> Material for locating described items:
★ ★ ★ ★

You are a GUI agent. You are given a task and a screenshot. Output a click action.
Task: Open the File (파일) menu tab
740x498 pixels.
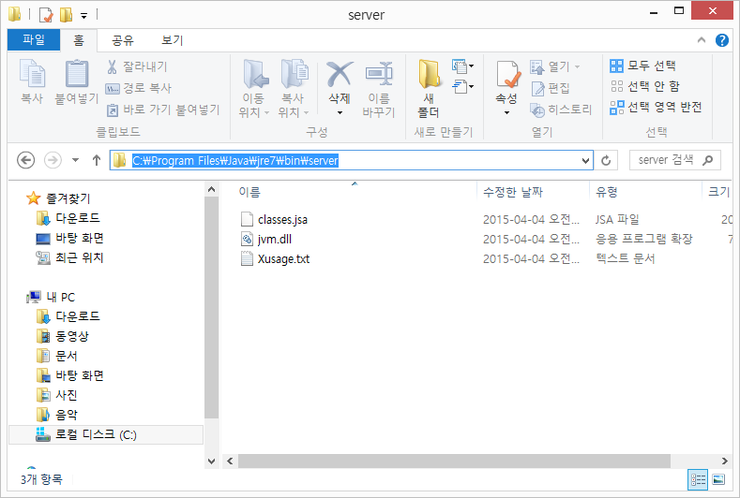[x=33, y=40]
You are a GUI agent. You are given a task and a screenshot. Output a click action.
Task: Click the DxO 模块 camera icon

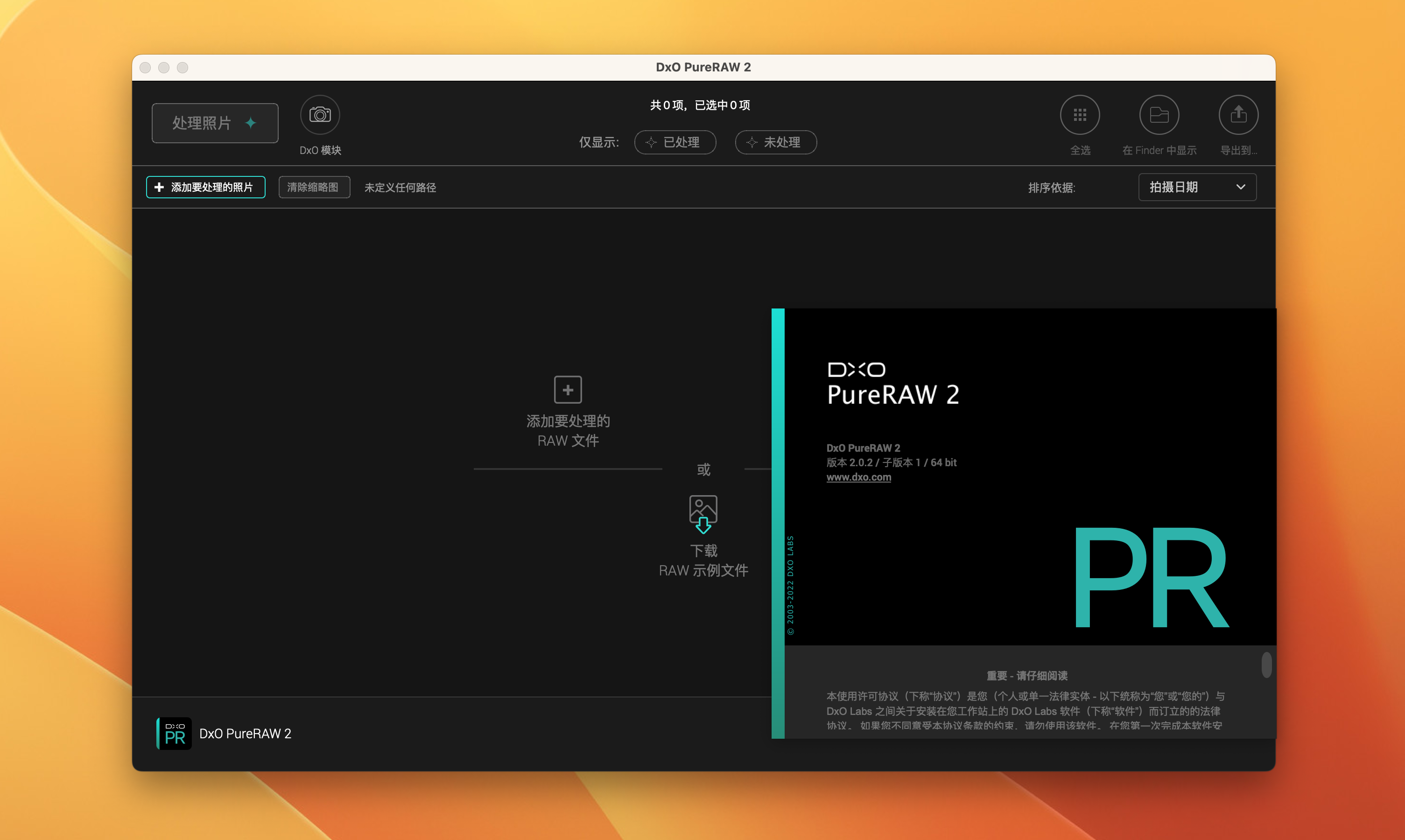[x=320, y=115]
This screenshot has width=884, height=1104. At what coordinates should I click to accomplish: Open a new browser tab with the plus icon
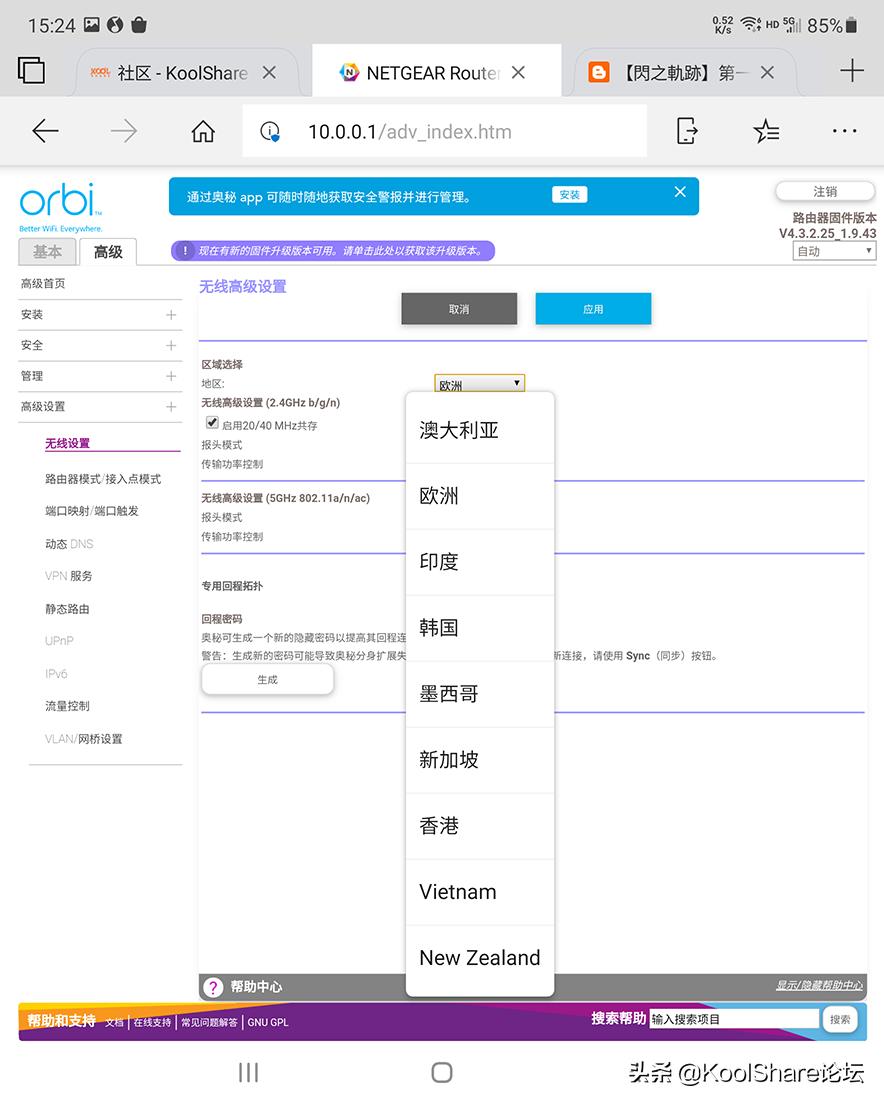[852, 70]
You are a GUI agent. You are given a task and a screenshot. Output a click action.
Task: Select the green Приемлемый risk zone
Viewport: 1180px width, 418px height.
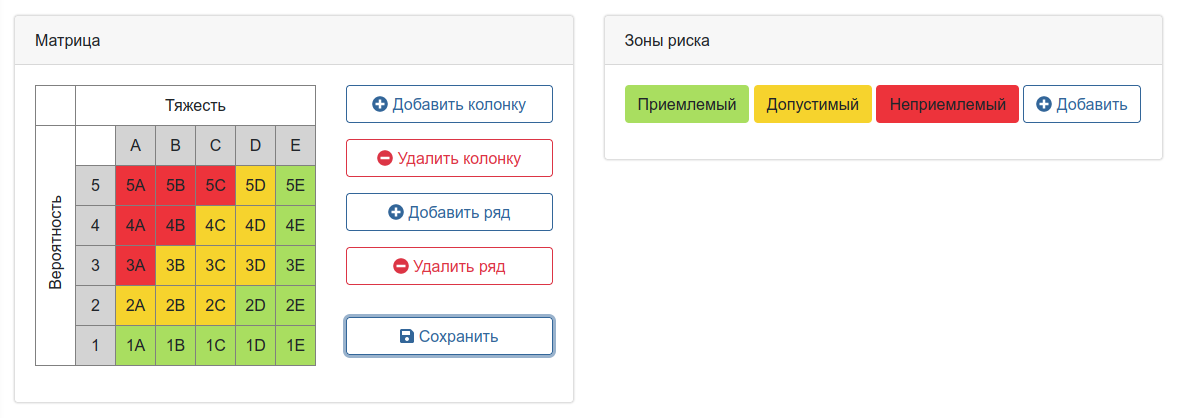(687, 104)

★ ★ ★ ★

> Requirements: Render the material from the line containing "This screenshot has" through the end of the material as a Markdown table with the columns Row and Line. Skip blank lines and leave out the pictures.

> The solution:
| Row | Line |
|---|---|
| 1 | This screenshot has width=884, height=1104. At what coordinates should I click to accomplish: Open a new browser tab with the plus icon |
| 2 | [852, 70] |
| 3 | You are a GUI agent. You are given a task and a screenshot. Output a click action. |
| 4 | Task: Select the green Приемлемый risk zone |
| 5 | Viewport: 1180px width, 418px height. |
| 6 | (687, 104) |